Runners alter how they run in order to run through plantar fascial pain: shortening stride length, foot striking with toes first rather than heel first, and running on the outside border of the foot are among the alterations. These adaptations may lead to other problems, however, including knee pain, hip pain, back pain, or other foot pain.
Another muscle group of primary importance to foot function is the small (intrinsic) muscles in the foot. This is an often overlooked group of muscles, as they do not function when the foot is standing. The foot intrinsic muscles stabilize the foot during propulsion. If you pronate, there is greater intrinsic muscle activity needed to stabilize the arch that runs from side to side underneath your foot and the joint where your ankle connects to your foot. Strong intrinsic muscles can reduce heel and arch pain.
Biomechanical factors that contribute to plantar fasciitis include flat feet and high arches. A runner with heel pain is more likely to have flat feet and pronate. If you pronate excessively, the hind foot will have decreased stability, and this adds more strain on the plantar fascia at its heel attachment during the stance and push-off phase of running. In the runner with high arched feet, there will be decreased motion where the ankle attaches to the foot, and this results in decreased ability of the foot to absorb the force of ground contact. At foot strike, the heel remains rolled outward, and the longitudinal arch remains rigid throughout the midstance phase of running. Stress is passed through the outer border of the foot and knee.
Other biomechanical factors that could contribute to plantar fasciitis include bowlegs, knock knees, tibial torsion (twisting of the tibial bone in the lower leg), leg length differences, and rotation of the hip socket.
Deficiencies in running shoes may also contribute to plantar fasciitis too loose a heel counter or too flat a shoe resulting in excessive rolling in; too flexible a shoe allowing excessive toe flexion and increased plantar fascial tension; too tight a toe box or too rigid a sole restricting movement at the metatarsal toe joint; worn-out shoes lacking shock absorption or the ability to mechanically align the foot; absence of good arch supports, causing the arch to flatten.
A useful guideline for a safe training progression is "the 10% rule." Limit increases in distance or intensity to 10% a week. For example, if a person is running 60 minutes at a session, 4 times a week, or 240 minutes, she or he can probably increase the running time to 264 minutes (240 + 10%), the following week if all else remains the same.
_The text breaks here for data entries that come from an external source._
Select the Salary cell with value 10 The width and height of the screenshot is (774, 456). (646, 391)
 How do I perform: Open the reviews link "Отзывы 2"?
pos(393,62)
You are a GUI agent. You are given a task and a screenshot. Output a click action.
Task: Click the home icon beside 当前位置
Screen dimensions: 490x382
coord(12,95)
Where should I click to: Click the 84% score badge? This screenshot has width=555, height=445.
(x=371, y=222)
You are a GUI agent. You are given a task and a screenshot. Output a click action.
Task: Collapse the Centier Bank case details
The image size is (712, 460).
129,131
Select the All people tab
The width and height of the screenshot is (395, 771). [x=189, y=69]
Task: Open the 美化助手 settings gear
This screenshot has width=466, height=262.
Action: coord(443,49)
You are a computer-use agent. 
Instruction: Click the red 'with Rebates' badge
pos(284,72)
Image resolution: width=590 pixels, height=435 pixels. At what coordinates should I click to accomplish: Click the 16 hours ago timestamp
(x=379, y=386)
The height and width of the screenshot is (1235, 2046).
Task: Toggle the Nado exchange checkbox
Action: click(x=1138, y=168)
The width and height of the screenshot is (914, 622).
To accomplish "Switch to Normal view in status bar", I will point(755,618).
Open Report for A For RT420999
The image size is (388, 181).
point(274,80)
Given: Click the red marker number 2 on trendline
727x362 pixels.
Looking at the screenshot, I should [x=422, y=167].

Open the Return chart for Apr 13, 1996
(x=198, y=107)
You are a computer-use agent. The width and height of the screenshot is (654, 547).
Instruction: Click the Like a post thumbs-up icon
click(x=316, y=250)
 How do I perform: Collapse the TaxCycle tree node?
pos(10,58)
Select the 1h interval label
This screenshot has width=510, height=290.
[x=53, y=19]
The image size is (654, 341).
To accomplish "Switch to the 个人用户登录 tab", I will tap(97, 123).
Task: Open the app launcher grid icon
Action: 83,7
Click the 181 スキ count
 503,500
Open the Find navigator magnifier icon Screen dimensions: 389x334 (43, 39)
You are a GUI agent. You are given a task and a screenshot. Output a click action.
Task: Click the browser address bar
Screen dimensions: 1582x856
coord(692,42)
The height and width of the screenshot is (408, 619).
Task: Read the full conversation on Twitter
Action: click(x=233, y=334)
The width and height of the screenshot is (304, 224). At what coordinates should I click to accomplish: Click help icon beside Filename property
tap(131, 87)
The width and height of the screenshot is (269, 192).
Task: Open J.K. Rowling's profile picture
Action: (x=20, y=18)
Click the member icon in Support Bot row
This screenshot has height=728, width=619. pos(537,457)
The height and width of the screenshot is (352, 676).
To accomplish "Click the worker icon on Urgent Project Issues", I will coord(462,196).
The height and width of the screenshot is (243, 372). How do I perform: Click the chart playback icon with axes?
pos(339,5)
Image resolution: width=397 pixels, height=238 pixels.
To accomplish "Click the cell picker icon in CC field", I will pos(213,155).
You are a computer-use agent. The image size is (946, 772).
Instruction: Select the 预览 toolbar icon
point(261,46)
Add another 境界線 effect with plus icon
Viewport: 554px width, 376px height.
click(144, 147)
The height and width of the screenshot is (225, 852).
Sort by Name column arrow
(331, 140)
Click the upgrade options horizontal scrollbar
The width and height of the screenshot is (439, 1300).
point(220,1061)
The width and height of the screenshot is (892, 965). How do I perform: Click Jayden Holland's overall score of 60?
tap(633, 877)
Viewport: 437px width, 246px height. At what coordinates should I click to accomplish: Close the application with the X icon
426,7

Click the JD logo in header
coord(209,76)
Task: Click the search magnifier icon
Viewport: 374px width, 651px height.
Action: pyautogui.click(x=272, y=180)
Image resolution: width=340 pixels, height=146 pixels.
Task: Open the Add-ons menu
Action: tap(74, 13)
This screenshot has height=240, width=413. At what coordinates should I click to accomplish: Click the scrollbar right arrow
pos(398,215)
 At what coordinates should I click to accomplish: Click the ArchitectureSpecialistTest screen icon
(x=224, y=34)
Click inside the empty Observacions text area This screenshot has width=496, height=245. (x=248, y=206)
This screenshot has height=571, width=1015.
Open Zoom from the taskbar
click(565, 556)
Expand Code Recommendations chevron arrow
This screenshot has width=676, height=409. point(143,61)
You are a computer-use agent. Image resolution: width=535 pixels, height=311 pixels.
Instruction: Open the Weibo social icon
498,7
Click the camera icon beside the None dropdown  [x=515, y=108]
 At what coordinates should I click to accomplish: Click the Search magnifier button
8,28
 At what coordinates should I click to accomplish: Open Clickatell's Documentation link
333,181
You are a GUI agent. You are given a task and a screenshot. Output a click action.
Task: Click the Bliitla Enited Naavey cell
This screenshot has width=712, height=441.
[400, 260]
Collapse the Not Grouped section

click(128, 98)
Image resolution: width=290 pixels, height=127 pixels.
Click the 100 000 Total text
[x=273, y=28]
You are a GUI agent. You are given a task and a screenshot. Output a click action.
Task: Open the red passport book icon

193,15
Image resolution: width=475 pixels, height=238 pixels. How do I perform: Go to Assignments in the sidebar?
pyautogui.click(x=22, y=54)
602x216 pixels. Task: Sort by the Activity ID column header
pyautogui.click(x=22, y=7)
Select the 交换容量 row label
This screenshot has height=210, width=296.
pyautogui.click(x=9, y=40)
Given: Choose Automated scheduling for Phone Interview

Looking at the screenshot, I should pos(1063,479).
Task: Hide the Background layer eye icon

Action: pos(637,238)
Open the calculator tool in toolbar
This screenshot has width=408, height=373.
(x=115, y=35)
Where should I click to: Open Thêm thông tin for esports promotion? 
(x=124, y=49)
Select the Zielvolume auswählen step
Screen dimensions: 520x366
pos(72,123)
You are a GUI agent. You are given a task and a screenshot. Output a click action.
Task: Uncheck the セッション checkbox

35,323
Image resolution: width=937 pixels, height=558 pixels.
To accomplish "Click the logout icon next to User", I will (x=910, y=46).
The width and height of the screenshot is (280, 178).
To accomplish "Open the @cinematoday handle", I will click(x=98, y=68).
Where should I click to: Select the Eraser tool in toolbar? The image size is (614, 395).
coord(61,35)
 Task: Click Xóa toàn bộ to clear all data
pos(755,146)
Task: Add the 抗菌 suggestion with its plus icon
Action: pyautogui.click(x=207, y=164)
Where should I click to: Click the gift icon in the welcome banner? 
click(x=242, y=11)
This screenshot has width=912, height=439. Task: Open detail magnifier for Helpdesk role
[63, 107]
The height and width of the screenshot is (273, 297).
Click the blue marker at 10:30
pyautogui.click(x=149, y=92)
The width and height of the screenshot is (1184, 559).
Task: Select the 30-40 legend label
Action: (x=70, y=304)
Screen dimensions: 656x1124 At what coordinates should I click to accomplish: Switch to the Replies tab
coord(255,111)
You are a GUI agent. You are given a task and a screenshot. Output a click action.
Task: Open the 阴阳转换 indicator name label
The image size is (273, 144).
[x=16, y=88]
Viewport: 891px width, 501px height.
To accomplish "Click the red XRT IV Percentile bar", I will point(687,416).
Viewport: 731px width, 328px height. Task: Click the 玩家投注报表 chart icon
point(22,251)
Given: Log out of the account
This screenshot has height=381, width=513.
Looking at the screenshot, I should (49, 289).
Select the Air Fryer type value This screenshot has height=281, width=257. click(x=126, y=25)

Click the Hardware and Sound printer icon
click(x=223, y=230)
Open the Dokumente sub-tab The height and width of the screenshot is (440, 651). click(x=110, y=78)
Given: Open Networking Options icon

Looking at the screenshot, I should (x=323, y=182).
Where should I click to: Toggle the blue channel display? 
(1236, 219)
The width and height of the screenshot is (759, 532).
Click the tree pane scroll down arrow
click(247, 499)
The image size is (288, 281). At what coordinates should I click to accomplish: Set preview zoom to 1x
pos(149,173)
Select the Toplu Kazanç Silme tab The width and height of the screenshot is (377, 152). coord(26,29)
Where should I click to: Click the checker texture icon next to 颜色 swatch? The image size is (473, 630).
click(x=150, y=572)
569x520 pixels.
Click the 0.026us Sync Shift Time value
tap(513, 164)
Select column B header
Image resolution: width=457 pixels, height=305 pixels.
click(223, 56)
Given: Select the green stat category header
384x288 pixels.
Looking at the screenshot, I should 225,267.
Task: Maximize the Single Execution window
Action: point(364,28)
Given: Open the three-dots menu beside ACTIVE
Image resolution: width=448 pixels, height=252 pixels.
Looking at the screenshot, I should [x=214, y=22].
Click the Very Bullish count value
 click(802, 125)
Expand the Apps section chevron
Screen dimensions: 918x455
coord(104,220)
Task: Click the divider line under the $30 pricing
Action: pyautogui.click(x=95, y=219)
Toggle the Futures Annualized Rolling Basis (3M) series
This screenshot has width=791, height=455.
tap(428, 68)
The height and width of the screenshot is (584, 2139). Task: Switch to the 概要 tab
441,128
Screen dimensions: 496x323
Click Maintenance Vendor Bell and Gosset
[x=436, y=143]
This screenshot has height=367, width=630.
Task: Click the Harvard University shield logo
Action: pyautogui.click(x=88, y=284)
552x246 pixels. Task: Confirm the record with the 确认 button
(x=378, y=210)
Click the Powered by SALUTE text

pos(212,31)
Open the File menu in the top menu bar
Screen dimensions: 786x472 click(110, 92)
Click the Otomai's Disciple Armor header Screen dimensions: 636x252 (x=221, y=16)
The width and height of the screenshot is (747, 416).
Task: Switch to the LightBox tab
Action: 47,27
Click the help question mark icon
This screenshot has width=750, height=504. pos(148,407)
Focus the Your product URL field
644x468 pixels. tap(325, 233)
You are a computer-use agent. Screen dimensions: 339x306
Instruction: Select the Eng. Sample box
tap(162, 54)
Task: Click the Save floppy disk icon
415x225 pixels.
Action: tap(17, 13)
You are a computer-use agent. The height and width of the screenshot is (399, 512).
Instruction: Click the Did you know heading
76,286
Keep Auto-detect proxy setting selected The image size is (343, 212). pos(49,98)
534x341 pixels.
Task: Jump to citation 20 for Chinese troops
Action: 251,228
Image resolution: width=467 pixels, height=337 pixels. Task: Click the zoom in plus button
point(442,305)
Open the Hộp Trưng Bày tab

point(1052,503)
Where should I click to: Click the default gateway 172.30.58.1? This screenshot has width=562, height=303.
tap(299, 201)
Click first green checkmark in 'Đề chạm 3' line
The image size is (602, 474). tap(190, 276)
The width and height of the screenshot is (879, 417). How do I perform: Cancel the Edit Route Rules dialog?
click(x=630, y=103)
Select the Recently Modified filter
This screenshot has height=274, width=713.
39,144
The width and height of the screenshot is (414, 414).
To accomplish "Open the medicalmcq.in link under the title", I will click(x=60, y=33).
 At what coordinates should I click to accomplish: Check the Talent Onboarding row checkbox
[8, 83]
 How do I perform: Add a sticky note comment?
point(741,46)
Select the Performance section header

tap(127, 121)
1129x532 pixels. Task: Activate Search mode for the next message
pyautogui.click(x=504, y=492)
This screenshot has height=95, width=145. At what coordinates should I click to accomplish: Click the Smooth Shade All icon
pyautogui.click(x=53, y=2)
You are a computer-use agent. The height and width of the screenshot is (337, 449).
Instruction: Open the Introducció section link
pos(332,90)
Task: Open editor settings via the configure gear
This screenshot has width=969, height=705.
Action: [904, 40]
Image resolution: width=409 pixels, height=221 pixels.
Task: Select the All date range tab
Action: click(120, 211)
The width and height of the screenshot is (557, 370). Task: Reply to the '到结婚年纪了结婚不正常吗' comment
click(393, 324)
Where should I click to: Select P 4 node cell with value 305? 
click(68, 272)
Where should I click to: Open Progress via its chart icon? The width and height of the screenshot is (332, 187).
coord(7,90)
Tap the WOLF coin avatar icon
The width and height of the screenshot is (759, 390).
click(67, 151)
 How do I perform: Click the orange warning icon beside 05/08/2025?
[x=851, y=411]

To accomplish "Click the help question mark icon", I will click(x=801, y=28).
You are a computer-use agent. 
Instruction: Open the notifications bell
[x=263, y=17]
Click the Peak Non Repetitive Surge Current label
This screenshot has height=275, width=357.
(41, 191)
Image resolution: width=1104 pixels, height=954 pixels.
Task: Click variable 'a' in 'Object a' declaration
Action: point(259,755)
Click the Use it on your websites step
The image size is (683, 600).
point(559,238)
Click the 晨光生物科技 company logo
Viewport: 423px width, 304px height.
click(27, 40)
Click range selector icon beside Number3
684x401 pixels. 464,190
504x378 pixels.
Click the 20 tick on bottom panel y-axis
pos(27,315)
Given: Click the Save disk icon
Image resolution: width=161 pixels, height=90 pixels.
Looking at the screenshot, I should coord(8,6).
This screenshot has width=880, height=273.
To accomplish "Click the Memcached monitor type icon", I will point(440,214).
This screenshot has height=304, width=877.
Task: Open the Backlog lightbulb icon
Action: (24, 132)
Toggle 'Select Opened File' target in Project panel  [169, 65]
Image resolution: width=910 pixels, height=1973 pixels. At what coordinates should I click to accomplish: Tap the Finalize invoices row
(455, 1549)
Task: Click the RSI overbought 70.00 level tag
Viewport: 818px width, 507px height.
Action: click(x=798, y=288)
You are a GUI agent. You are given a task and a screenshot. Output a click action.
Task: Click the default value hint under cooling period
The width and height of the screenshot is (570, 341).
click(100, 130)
Terrain is also an important factor in training. Running 30 minutes on hills is very different from running 30 minutes on flat surfaces in terms of the forces on the legs and feet. Work up gradually to increase your running time on hills. Also lean forward when running downhill. If you run on a banked or crowned surface, vary the direction you run in so you alternate which leg is higher and which leg is lower on the bank. If you know concrete or asphalt is causing you discomfort, try running on a cinder or composite track. If you are going on vacation and are not used to running on sand or grass, don't spend your whole vacation doing it.
Good running shoes are vital to injury prevention. Shoe technology continues to improve and change rapidly. Buy your shoes from a reputable dealer who knows runners and his stock well. Your shoe dealer should be able to guide you in choosing proper shoes for flat feet or high-arched feet and your particular running style.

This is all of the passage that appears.